• [Task]:
Reproduce the entries below word for word, from the line containing "640x625 pixels. Task: Click" through the line containing "pos(641,246)", with both of those lines included.

+++ Records shown

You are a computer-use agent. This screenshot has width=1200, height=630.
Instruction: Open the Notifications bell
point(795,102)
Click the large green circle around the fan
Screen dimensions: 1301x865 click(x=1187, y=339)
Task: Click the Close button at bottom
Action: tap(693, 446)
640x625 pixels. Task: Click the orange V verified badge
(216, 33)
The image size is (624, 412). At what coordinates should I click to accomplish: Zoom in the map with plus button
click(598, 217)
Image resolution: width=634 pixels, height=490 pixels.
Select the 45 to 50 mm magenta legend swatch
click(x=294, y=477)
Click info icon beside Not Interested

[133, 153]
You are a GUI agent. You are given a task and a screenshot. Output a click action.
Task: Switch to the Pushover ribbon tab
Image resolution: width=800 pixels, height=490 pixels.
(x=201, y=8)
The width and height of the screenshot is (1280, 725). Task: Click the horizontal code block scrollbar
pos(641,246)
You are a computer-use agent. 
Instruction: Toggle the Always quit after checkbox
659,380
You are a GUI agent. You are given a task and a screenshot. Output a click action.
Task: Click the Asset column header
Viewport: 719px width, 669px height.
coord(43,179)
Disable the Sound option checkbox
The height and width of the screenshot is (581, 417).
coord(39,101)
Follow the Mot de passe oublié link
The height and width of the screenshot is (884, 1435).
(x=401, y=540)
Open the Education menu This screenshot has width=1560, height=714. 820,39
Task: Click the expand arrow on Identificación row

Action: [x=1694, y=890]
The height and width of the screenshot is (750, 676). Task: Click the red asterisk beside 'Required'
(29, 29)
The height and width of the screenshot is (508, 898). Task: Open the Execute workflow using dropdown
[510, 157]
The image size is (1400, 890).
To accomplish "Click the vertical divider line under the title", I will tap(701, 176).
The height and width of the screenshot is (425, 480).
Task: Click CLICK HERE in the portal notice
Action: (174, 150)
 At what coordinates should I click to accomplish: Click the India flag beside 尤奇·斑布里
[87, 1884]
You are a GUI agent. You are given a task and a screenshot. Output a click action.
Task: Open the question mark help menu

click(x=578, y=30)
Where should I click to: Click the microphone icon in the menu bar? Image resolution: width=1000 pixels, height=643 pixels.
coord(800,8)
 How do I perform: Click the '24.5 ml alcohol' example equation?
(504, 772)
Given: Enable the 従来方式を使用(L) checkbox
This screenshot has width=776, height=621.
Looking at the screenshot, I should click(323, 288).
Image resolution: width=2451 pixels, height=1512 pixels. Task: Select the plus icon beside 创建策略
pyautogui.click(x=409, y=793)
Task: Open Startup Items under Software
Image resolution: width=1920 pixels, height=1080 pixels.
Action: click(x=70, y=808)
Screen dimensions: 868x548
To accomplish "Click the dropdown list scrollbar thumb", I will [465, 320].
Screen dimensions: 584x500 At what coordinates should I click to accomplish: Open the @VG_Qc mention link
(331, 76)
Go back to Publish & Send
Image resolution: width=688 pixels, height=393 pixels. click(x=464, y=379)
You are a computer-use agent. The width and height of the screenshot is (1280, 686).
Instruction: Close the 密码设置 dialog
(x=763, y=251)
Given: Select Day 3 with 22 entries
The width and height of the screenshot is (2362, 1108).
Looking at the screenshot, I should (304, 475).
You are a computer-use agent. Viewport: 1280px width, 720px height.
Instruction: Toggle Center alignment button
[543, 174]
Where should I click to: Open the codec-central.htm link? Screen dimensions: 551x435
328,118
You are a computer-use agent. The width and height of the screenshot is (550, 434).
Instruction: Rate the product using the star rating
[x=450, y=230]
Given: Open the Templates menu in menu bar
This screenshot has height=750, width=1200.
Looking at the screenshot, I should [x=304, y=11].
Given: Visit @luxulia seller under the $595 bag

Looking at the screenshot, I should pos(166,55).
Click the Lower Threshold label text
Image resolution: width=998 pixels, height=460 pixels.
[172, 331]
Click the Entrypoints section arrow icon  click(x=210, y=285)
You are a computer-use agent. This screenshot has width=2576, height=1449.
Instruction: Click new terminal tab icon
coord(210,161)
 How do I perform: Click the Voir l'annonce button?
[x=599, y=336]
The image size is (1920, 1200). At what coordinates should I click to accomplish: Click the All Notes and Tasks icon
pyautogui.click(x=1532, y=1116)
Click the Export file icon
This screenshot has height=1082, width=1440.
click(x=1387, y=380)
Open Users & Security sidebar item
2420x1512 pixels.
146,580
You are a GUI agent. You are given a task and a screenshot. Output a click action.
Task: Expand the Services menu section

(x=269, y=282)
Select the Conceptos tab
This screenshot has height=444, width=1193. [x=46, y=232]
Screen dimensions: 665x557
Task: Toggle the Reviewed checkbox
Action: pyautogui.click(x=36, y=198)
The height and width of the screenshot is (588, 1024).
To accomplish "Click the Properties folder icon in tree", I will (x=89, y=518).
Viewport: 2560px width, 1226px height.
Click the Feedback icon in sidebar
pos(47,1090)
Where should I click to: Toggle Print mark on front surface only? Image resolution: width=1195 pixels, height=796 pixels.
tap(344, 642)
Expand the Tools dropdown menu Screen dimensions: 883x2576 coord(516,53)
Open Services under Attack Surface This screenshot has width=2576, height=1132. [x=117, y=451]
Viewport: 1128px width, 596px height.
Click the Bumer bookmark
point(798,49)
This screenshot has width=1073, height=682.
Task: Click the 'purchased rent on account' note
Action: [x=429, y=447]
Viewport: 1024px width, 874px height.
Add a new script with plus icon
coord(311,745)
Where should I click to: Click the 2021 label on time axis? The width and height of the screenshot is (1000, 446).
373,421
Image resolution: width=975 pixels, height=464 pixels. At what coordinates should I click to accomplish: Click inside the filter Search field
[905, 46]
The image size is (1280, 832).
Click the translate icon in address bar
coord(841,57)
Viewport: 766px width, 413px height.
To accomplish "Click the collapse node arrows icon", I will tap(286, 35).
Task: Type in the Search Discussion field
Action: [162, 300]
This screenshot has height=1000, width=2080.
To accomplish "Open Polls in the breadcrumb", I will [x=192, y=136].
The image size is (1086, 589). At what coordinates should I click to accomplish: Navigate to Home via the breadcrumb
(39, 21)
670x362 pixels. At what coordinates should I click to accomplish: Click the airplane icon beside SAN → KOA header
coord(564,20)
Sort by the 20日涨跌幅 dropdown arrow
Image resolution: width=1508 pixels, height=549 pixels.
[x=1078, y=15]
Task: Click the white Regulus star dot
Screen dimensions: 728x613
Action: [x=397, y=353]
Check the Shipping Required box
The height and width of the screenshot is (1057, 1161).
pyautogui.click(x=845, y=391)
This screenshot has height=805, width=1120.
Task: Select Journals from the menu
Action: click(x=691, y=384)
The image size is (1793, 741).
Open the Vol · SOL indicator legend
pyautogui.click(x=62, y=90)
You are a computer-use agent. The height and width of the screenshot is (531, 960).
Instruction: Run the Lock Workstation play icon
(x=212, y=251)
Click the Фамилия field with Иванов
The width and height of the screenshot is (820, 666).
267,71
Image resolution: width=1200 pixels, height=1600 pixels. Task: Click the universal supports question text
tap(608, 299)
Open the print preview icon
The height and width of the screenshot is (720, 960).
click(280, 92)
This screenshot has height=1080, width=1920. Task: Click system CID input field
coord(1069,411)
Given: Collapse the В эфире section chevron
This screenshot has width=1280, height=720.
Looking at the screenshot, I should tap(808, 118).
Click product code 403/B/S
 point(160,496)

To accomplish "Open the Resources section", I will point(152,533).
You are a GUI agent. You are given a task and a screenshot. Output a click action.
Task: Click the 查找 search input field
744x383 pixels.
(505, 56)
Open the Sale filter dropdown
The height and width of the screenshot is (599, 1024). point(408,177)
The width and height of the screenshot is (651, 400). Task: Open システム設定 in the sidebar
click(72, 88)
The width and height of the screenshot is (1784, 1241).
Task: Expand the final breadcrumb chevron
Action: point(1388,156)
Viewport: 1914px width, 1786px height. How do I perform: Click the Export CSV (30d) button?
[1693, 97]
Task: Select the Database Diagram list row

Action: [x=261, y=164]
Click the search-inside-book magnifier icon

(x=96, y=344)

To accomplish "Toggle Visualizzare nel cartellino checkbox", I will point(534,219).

++++++

• [Exercise output]:
640x625 pixels. Task: Click the orange V verified badge
(216, 33)
The image size is (624, 412). At what coordinates should I click to accomplish: Zoom in the map with plus button
click(598, 217)
Image resolution: width=634 pixels, height=490 pixels.
Select the 45 to 50 mm magenta legend swatch
click(x=294, y=477)
Click info icon beside Not Interested

[133, 153]
You are a GUI agent. You are given a task and a screenshot. Output a click action.
Task: Switch to the Pushover ribbon tab
Image resolution: width=800 pixels, height=490 pixels.
(x=201, y=8)
The width and height of the screenshot is (1280, 725). Task: Click the horizontal code block scrollbar
pos(641,246)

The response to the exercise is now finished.